Insights: The prevalence of purpose
The 2018 Transform Awards Asia-Pacific celebrates excellence in rebranding and brand development. Sedgwick Richardson was one of the winners
Purpose is prevalent and purpose-led branding is everywhere. Why? Where did this recent preoccupation with purpose come from?
Look around.
At present rates of material consumption, our planet can support only a fraction of the world’s 7.6bn population. Not encouraging given the UN’s forecast that population will grow to 8.6bn by 2030.
Increasing consumer demand is coming from the rapidly growing middle classes in Asia. While good for gross domestic product (GDP) – a rather myopic performance metric – the stress on the ecosphere due to human development is driving global warming and climate change. In its latest report, the IPCC says we have to change our profligate ways immediately before the unfurling ecological disaster becomes unstoppable.
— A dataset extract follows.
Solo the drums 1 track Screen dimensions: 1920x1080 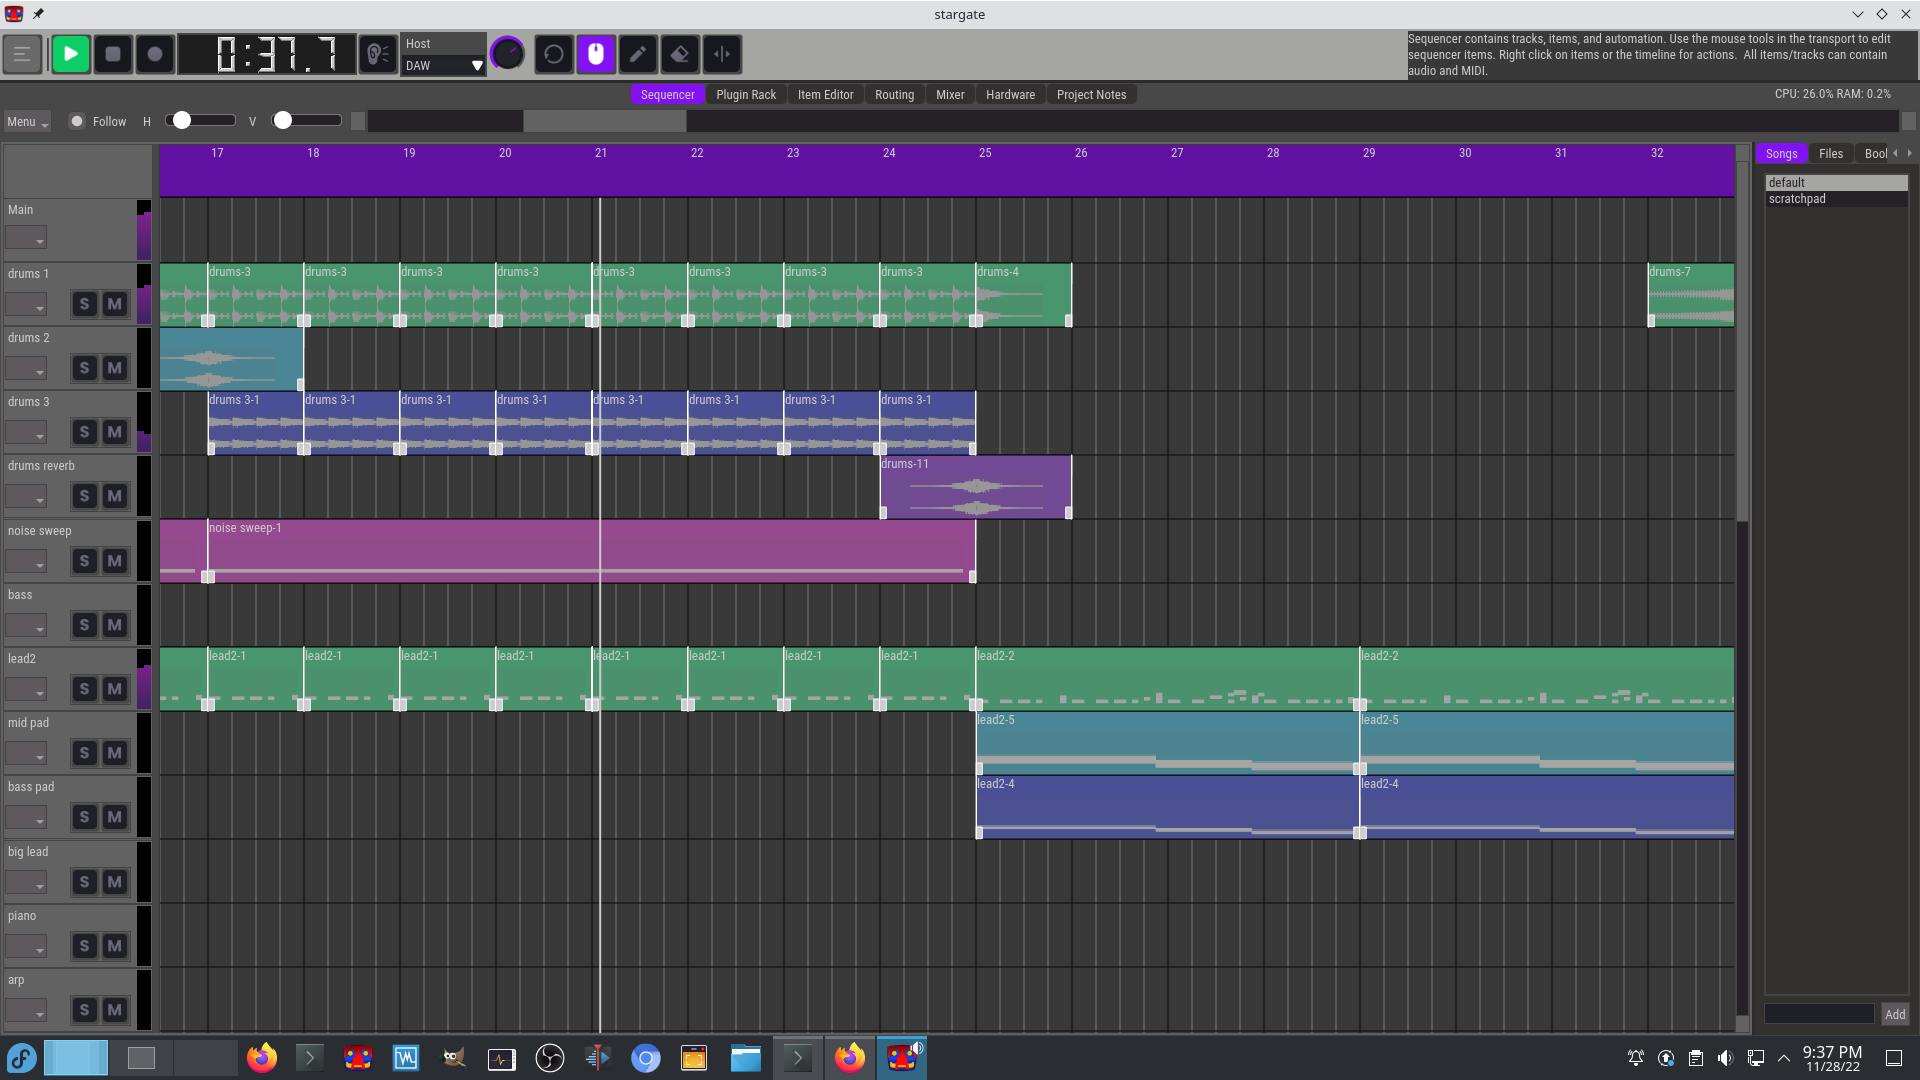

Some believe we are already past the tipping point. While the debate simmers, Mother Earth broils. Recently we experienced a super typhoon in Hong Kong – the most powerful to ever hit the territory. We are warned to expect frequent and harsher punishment in the future.
Meanwhile, advances in biotech and infotech mean we will be living longer and working less. Rapid, employment-wrenching change is afoot with 28m jobs in ASEAN at risk to automation by 2028 according to a study by Cisco and Oxford Economics. New ones will be created but in the struggle to adapt to a fast-changing habitat not everyone will thrive.
Plenty of reasons then why purpose has made a comeback as people seek more meaning in their lives and more from their work than a paycheck. Equally, people now expect more from the brands they associate themselves with and increasingly make decisions based on these same values.
Purpose-led branding is the offspring of purpose. Sometimes misguided, often misunderstood, it nevertheless holds great promise.
Sometimes its presence is obvious, especially in ‘green’ or social brands built from the ground up. But as humanity tries to extract itself from a fossil-fueled economic web, fostering a meaningful brand purpose can be challenging. How on Earth, for example, do we articulate brand purpose for aviation brands – from national flag carriers to startups – when the industry is a prime contributor to greenhouse gas emissions?
Importantly, brand purpose isn’t concerned with saving the world but it is concerned about how people relate to your brand in the context of environmental, economic and social challenges. And while vision and mission provide direction, they don’t deliver the drive, energy and emotional engagement of a distinctive brand purpose.
Beginning with input from across the organisation, ultimately leaders need to wrap their arms around the brand purpose, take it to heart, and act on it. By sharing their personal connection with the brand purpose and nurturing it daily it will in turn be embraced by the organization and ultimately be valued by customers. There’s no need and no place for the terrible twins: purpose-washing and green-washing.
Which brings us to sustainability, the sibling of brand purpose. Gentle and disarming on the surface, she’s farsighted and resilient when you get to know her. Most clients appreciate the integration of sustainability’s unpreachy critical thinking.
And then there’s the precocious new kid in the branding playground, artificial intelligence AI goes by many pseudonyms: advanced intelligence, alternative intelligence, or (cheekily) actual intelligence! Smart and growing fast, AI has already beaten the grownups at their own game (just watch AI go). But like all infants, if AI doesn’t acquire our values at an early age, it will never share a human-centric purpose. Opinion is divided on how AI will turn out. We need to talk about young AI!